─── PROVIDED TEXT
Depleted uranium, used in some types of ammunition and military armour, is the dense, low-cost leftover once uranium has been processed.
The metal is 40 per cent less radioactive than natural uranium and is not believed to be harmful unless dust from spent munitions or damaged armour is ingested, according to Veterans Affairs Canada.
Military equipment containing the substance was used in the 1990s during conflicts in the Balkans as well as the first Gulf War, both of which saw Canadian boots on the ground.
Because of this, Lacoste, who served in Bosnia in 1996-'97, maintains he's not alone.
He believes there are other veterans struggling with the health impacts of depleted-uranium contamination, though they may not even know it.
"I'm at peace with the idea of sacrificing myself for my brothers in arms," said Lacoste, who discovered he had an abnormally high level of uranium in his body in 2003, after his doctor tested his hair. "If Minister Blaney allows me to die in front of his office, it will really shock public opinion."
Ministry argues little chance soldiers poisoned
A high-ranking official from Veterans Affairs says a handful of vets mistakenly believe their bodies have been damaged by depleted uranium.
──────
WHAT IS NEEDED —
Write the next part of the article about depleted uranium and Canadian veterans, picking up after its final sentence. The records stand apart from the depleted uranium article and are separate material.
─── INPUT DATA
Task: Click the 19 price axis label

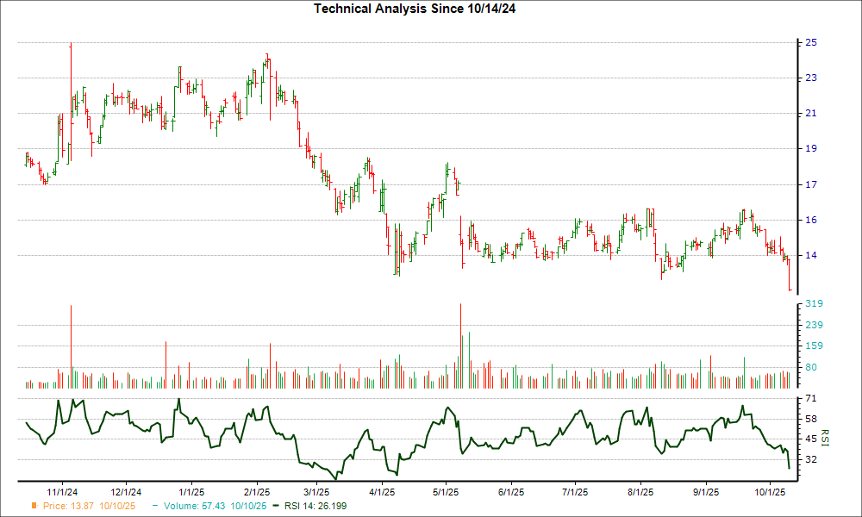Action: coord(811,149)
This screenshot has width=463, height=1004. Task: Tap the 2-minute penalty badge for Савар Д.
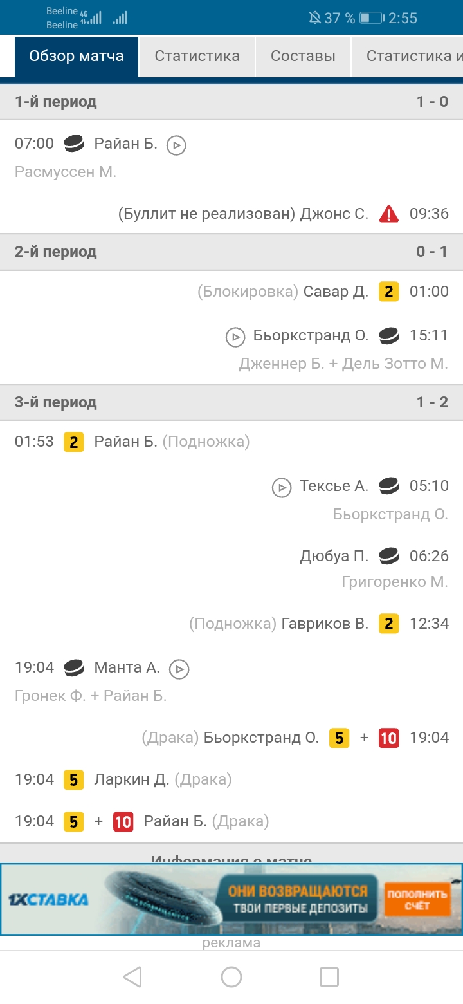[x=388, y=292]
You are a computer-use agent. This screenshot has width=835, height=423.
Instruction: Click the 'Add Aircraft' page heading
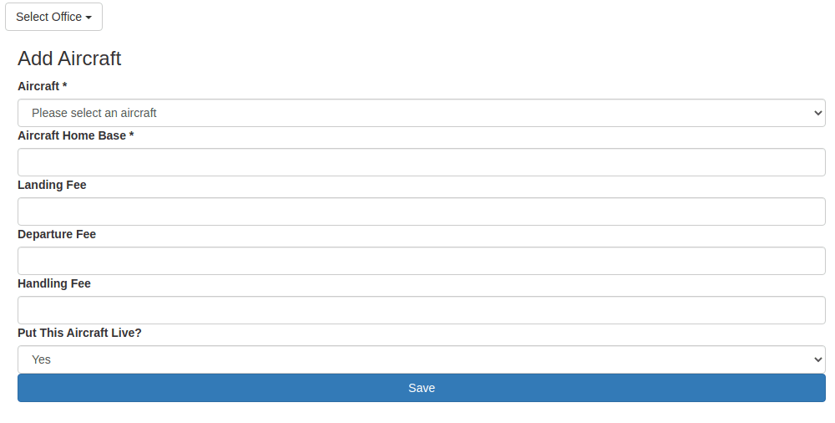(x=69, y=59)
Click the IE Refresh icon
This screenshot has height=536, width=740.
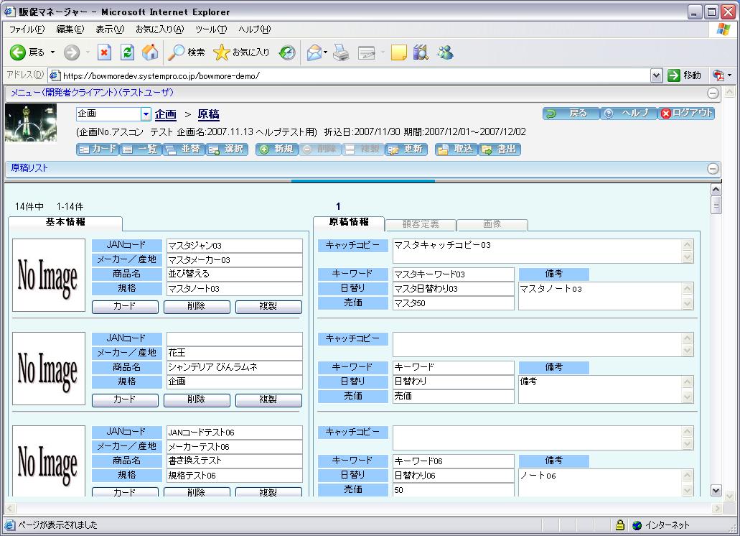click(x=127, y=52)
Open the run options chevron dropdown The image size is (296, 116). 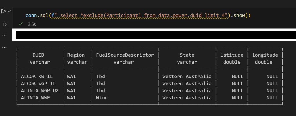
──────
RESPONSE FOR THIS EXERCISE —
The official, who spoke on condition of anonymity, said to the department's knowledge no Canadian soldiers have ever suffered health problems due to high exposure levels to the substance.
"Some of (these veterans) are in great distress, and some of them are quite disabled, but they won't get better so long as they believe that their health problems are rooted in depleted uranium," said the official, who declined to comment on Lacoste's case, citing confidentiality restrictions.
"You can't be treated properly if you don't have an accurate diagnosis."
The official said the substance was present in Bosnia and the first Gulf War, but not in the vicinity of Canadian troops.
"So, the chances a Canadian having been involved in anything involving DU is very, very small," the official said. "I don't have GPS trackers on every single Canadian soldier, but again I'd be enormously surprised if anybody was involved in any of these engagements."
Asked if there is a standard toxicology test for soldiers returning from tours abroad, the official replied: "No, because it's viewed as essentially a non-issue."
But despite this assertion, the Federal Court of Canada has found depleted uranium to be an issue.
The court ruled the Veterans Affairs Department must compensate retired serviceman Steve Dornan for a cancer his doctors say resulted from exposure to depleted uranium residue.
When asked about this, the official replied that it was people outside the department who linked Dornan's cancer to depleted uranium.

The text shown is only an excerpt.